Sourdough Starter

Originally posted in 2008:

The fascination of making bread with just flour, water and salt, no yeast, is intriguing.

The secret of success is a good starter. Now, undoubtedly the easiest way of doing this is if someone gifts you some of their established starter but in the absence of such a benefactor you’ll need to make one yourself.

The easiest way of doing this is to mix 50 gm of bread flour and 50gm of water in a preserving jar (holding the lid down loosely with an elastic band rather than the catch) or a bowl with a plate on top – something that will keep things clean but allow airborne yeasts to colonise the flour and water mix. After a day add a further 50 gm flour and 50 gm water. You now have 200gm of flour/water mix. The next day and on subsequent days throw half of it (100gm) away and top it up with 50gm flour and 50gm water.

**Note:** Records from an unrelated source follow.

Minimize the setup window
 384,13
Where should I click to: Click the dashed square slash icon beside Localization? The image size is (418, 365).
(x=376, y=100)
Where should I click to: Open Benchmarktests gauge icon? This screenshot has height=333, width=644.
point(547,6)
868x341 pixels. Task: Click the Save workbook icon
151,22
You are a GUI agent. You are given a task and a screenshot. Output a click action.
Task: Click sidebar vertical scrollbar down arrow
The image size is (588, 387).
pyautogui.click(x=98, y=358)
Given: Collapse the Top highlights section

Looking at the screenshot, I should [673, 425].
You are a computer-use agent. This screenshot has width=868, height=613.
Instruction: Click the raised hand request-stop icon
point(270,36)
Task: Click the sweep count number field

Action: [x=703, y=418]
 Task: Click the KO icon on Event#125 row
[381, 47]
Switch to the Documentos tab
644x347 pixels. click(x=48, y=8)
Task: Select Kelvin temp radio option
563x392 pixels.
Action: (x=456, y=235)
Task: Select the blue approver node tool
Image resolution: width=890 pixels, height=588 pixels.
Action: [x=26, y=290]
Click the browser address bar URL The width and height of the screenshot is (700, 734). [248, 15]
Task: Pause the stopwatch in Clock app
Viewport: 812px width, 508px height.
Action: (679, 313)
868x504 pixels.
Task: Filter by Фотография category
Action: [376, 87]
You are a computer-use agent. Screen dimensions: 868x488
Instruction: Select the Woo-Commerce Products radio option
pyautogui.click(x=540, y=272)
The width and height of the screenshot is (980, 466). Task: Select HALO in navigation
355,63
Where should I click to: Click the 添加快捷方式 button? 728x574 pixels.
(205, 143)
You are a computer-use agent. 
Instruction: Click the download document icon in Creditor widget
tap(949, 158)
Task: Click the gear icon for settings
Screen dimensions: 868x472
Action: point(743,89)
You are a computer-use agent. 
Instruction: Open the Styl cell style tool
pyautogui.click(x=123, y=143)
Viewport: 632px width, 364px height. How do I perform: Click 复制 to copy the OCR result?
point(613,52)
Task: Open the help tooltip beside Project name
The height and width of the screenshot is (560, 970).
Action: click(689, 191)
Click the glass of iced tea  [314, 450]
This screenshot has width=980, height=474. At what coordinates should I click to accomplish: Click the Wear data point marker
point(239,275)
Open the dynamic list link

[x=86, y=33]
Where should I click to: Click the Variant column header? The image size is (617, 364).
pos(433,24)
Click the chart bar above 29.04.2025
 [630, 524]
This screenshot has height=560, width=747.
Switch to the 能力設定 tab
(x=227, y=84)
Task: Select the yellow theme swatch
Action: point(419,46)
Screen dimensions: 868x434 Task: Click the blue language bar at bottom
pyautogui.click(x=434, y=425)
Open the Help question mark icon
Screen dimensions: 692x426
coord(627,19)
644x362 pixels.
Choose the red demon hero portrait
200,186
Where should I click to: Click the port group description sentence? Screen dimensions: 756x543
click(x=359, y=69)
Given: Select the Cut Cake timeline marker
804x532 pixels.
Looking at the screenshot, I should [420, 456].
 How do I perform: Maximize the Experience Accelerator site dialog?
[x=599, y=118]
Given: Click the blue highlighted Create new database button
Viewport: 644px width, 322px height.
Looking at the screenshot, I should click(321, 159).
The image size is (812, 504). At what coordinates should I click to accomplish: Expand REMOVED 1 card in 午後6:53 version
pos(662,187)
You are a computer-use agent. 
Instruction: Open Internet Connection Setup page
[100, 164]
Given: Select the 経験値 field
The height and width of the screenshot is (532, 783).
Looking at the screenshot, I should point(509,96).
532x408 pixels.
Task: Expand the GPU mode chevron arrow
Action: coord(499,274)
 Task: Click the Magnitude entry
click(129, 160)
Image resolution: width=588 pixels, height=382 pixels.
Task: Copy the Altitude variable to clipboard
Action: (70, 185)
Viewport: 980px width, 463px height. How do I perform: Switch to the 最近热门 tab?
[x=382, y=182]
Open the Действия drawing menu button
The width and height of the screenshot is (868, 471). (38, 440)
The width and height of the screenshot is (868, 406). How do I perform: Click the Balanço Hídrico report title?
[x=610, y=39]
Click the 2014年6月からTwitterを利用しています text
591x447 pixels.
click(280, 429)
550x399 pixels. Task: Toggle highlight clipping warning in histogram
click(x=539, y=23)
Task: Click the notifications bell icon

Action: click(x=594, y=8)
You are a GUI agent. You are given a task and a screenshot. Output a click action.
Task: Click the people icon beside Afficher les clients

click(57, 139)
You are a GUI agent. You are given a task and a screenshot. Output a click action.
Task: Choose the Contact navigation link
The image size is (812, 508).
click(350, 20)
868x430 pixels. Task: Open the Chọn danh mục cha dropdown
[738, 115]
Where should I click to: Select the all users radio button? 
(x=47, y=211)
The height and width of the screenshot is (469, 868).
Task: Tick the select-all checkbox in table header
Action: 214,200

In a few days, you should notice air bubbles forming and after 4 – 7 days there should be significant bubbling within a couple of hours or so of adding the fresh flour and water.

The starter may smell beery. It may also look split – just mix it together it’ll be OK. In the event of it really smelling not nice – just throw it away and start again.

If you are not going to be making bread every day or couple of days you can store the starter in the fridge and just top it up weekly.

This is classed a 100% hydration starter: that is the water weighs 100% of the weight of the flour. This method of calculating recipes is known as baker’s percentages. They differ from normal percentages in that all ingredients are expressed as a percentage of the flour rather than the total amount of dough.